Hordijk: Meet stikstof voor belangrijke sectoren beter
Met die metingen moeten de onzekerheden rond emissiefactoren in sectoren als landbouw, verkeer, industrie, zee en landgebruik beter in kaart worden gebracht, met name waar die emissie nu enkel op berekeningen zijn gebaseerd.
De commissie onder leiding van Leen Hordijk - officieel het Adviescollege Meten en Berekenen Stikstof - was in december in het leven geroepen door minister Schouten, met als opdracht om de meet- en rekenmethodes van het RIVM onder de loep te nemen. Ze concludeert nu dat de wetenschappelijke kwaliteit van het werk voldoende is. „De data, methoden en modellen die het RIVM inzet zijn, ook in internationaal perspectief, van voldoende kwaliteit en daarmee geschikt voor het meten en berekenen van de concentratie en depositie van stikstofverbindingen.”

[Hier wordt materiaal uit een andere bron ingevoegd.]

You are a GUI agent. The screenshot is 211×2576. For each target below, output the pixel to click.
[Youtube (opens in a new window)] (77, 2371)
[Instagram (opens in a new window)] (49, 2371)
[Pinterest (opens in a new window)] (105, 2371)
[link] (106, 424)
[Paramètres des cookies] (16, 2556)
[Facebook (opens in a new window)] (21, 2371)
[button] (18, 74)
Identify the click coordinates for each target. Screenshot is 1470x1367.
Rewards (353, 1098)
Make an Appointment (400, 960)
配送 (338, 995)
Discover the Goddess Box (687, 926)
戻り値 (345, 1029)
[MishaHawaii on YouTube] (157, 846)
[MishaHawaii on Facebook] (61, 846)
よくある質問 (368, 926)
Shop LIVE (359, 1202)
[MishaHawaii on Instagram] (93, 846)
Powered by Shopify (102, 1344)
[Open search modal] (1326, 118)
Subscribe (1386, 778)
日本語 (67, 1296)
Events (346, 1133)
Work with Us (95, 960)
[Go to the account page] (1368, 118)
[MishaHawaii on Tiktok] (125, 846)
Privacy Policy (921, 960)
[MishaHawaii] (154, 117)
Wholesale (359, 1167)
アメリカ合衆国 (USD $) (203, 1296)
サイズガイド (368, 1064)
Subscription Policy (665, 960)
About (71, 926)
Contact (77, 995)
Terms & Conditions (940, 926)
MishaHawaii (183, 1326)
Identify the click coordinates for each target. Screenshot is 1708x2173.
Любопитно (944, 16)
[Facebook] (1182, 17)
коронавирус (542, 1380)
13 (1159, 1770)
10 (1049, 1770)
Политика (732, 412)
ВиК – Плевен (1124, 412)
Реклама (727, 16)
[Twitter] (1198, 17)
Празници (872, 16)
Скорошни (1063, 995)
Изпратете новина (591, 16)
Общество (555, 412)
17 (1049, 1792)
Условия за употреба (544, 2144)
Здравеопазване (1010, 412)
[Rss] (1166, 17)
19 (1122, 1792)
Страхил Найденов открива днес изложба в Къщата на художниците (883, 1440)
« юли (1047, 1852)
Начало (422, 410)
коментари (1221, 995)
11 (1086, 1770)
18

Wel zijn er verbeteringen nodig om de onzekerheden verder te verkleinen. Daarnaast blijkt dat de emissiefactoren waar het RIVM mee rekent in zijn modellen, kunnen, en moeten, worden verbeterd. Zo worden stalemissies in het model mogelijk 15 procent lager weergegeven dan in de werkelijkheid, en de emissies bij het bemesten van grasland misschien 10 procent te hoog.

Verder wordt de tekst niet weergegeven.